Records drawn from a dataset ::
=======

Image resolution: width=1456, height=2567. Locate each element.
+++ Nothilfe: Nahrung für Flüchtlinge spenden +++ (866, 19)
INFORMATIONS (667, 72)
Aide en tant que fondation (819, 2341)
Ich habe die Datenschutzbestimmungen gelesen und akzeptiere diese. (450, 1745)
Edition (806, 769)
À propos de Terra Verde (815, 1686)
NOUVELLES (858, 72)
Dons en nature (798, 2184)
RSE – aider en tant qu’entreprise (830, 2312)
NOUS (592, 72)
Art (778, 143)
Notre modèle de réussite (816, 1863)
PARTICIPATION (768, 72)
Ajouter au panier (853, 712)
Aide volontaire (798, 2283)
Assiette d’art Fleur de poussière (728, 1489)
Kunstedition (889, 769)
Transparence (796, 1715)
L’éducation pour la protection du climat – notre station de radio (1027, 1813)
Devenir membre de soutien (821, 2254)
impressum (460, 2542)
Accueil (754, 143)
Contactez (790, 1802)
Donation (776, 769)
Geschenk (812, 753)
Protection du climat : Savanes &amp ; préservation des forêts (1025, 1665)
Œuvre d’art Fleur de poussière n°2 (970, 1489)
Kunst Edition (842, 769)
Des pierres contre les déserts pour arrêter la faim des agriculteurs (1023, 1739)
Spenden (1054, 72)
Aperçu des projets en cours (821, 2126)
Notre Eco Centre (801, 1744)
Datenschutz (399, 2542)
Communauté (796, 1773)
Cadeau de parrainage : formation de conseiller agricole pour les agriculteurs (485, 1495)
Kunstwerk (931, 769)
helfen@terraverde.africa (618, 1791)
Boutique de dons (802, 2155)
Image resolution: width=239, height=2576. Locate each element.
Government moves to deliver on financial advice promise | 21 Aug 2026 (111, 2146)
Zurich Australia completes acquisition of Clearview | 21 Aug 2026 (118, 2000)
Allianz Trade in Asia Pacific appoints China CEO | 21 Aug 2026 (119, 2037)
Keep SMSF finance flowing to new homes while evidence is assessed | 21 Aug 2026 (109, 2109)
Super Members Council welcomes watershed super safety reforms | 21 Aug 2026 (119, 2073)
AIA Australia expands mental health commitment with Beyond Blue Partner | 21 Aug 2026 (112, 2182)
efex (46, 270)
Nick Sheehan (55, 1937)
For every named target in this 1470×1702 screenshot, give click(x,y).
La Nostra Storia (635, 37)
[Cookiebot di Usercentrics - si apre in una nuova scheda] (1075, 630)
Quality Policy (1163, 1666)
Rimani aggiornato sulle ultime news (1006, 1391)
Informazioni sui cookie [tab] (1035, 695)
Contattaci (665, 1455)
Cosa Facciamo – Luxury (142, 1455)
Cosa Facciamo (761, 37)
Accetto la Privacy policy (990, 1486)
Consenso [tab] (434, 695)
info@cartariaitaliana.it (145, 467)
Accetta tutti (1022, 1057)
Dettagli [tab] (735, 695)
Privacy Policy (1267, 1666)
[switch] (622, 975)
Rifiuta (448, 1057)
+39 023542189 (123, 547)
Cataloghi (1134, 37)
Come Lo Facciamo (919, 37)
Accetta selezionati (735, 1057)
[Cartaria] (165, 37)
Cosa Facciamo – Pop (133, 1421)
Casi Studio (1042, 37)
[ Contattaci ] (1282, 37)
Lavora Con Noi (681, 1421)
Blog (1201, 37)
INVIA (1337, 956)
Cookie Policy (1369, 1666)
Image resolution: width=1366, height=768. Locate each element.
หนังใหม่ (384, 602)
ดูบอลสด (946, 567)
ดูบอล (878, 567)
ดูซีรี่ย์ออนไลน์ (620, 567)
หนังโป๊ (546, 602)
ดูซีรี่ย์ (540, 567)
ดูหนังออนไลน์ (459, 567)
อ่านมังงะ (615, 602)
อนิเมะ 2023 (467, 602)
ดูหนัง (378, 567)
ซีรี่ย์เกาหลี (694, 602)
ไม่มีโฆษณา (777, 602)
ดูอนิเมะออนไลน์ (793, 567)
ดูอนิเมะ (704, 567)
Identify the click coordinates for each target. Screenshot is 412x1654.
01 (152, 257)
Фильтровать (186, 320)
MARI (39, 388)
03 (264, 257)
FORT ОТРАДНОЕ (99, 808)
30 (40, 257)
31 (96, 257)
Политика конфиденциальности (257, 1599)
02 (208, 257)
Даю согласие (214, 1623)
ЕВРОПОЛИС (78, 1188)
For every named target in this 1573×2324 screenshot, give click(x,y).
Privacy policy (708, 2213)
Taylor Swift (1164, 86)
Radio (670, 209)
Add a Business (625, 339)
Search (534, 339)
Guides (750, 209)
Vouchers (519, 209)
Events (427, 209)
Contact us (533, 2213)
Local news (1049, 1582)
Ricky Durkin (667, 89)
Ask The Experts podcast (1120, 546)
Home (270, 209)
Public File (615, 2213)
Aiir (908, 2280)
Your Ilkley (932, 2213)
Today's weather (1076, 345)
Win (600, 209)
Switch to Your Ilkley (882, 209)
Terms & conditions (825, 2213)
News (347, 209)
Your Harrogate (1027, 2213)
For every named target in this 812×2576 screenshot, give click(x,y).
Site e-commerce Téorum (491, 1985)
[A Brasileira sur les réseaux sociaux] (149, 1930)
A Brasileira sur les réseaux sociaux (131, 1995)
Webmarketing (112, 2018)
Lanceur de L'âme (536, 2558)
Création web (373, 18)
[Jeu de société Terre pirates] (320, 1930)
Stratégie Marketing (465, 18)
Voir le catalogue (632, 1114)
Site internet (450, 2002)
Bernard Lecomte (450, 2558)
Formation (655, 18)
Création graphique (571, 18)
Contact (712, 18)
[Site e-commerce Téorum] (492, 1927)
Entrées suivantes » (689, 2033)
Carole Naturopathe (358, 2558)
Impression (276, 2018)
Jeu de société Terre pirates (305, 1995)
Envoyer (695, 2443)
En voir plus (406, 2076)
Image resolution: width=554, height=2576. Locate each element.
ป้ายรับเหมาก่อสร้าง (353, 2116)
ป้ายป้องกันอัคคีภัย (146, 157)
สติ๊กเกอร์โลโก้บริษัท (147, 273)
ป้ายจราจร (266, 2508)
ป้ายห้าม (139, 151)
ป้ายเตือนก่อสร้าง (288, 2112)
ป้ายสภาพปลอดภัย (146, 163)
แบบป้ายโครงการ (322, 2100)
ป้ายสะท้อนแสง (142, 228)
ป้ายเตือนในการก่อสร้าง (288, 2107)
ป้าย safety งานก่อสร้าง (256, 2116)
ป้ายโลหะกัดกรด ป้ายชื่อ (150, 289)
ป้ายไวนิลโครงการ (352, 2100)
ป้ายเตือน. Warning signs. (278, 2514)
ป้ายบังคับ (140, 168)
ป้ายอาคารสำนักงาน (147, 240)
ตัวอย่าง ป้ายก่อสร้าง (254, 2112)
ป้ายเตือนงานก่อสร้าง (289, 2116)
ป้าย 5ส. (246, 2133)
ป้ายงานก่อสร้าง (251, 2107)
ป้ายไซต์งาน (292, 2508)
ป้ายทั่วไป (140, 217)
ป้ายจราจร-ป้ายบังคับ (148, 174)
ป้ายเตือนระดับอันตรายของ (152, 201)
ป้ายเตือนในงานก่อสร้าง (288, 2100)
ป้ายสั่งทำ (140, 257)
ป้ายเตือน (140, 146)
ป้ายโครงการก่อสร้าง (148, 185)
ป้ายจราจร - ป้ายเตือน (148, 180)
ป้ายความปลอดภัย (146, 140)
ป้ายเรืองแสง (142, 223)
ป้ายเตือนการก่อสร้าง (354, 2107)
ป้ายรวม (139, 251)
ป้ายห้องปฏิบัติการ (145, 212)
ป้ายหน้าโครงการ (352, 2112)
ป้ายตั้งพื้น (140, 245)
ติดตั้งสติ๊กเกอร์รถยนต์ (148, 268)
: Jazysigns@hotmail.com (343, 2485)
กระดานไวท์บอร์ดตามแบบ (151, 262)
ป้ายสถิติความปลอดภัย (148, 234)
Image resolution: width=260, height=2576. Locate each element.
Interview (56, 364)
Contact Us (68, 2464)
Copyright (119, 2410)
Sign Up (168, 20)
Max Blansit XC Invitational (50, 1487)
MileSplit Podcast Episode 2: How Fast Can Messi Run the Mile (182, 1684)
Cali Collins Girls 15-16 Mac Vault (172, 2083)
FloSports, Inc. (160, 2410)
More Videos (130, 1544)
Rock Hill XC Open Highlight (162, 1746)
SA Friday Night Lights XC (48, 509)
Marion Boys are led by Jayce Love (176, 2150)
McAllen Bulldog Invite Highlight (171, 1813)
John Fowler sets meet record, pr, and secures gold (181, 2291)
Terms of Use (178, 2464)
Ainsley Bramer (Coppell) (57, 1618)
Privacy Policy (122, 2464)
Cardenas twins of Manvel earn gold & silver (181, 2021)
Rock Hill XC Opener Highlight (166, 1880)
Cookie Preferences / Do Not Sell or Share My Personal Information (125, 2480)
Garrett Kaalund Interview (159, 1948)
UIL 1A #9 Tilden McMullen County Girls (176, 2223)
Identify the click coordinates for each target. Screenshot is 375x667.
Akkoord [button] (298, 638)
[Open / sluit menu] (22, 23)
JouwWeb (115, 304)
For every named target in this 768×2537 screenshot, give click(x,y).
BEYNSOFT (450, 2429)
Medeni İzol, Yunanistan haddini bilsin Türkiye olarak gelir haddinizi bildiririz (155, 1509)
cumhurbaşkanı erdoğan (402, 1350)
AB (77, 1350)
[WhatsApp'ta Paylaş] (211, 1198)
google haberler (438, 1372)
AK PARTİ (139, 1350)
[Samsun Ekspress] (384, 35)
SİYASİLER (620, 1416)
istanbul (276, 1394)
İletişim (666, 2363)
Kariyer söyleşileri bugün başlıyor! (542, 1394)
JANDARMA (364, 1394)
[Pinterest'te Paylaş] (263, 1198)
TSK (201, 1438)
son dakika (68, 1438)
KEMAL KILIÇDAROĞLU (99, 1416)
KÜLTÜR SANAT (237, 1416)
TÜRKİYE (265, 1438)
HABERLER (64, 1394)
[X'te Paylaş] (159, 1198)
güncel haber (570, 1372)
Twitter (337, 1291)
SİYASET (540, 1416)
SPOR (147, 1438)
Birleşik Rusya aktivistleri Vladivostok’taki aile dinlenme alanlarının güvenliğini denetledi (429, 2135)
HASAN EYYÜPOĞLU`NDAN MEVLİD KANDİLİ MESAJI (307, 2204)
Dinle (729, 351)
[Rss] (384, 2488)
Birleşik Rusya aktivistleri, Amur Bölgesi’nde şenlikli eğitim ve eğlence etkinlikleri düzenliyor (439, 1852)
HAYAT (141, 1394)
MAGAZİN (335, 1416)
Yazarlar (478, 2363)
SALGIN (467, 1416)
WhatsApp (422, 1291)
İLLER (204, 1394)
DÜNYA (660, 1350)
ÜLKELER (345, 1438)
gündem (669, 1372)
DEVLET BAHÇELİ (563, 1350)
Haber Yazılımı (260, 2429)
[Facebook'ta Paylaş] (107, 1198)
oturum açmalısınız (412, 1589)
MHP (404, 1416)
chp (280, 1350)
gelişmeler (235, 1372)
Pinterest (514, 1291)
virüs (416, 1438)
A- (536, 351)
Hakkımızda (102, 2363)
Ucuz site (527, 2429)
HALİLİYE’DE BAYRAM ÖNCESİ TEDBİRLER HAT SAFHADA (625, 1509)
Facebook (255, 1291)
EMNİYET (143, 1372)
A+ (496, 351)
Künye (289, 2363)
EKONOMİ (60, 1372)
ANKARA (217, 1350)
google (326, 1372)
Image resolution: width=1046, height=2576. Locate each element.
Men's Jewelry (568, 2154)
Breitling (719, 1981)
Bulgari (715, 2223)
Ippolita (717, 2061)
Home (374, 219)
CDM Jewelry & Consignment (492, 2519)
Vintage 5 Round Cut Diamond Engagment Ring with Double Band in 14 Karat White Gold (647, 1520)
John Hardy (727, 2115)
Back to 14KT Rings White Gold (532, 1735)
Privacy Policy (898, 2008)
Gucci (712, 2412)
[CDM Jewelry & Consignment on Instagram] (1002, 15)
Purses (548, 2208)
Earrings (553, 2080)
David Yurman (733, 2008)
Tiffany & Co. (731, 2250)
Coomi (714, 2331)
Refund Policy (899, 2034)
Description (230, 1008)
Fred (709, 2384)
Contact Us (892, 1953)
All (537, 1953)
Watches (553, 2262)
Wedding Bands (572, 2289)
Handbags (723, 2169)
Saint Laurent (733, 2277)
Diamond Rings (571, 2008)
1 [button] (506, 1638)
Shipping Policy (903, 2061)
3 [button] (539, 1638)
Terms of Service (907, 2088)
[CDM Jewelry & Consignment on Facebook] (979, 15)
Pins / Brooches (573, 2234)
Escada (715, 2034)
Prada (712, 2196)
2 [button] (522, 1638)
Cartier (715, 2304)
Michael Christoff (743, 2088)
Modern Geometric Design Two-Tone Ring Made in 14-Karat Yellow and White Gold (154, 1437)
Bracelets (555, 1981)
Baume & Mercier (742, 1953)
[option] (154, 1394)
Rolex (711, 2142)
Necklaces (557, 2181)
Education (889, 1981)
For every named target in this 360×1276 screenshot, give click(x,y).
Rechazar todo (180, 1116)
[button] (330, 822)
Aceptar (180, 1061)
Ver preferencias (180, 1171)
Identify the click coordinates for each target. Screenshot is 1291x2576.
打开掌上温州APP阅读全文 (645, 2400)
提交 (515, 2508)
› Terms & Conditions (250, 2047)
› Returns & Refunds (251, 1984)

=======

TASK STATEMENT ::
Each line from the top of the data, up to and including the line that contains "Œuvre d’art Fleur", should be set down exactly.

EXPECTED ANSWER ::
Image resolution: width=1456, height=2567. Locate each element.
+++ Nothilfe: Nahrung für Flüchtlinge spenden +++ (866, 19)
INFORMATIONS (667, 72)
Aide en tant que fondation (819, 2341)
Ich habe die Datenschutzbestimmungen gelesen und akzeptiere diese. (450, 1745)
Edition (806, 769)
À propos de Terra Verde (815, 1686)
NOUVELLES (858, 72)
Dons en nature (798, 2184)
RSE – aider en tant qu’entreprise (830, 2312)
NOUS (592, 72)
Art (778, 143)
Notre modèle de réussite (816, 1863)
PARTICIPATION (768, 72)
Ajouter au panier (853, 712)
Aide volontaire (798, 2283)
Assiette d’art Fleur de poussière (728, 1489)
Kunstedition (889, 769)
Transparence (796, 1715)
L’éducation pour la protection du climat – notre station de radio (1027, 1813)
Devenir membre de soutien (821, 2254)
impressum (460, 2542)
Accueil (754, 143)
Contactez (790, 1802)
Donation (776, 769)
Geschenk (812, 753)
Protection du climat : Savanes &amp ; préservation des forêts (1025, 1665)
Œuvre d’art Fleur de poussière n°2 (970, 1489)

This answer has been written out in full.